Start of SUPPLIED ENTRIES
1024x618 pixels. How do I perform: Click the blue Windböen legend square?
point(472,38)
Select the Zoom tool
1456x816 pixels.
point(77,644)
End of SUPPLIED ENTRIES
WHAT IS BEING ASKED:
Return the records above in their entirety, exactly as they appear.

SOLVED PROBLEM:
1024x618 pixels. How do I perform: Click the blue Windböen legend square?
point(472,38)
Select the Zoom tool
1456x816 pixels.
point(77,644)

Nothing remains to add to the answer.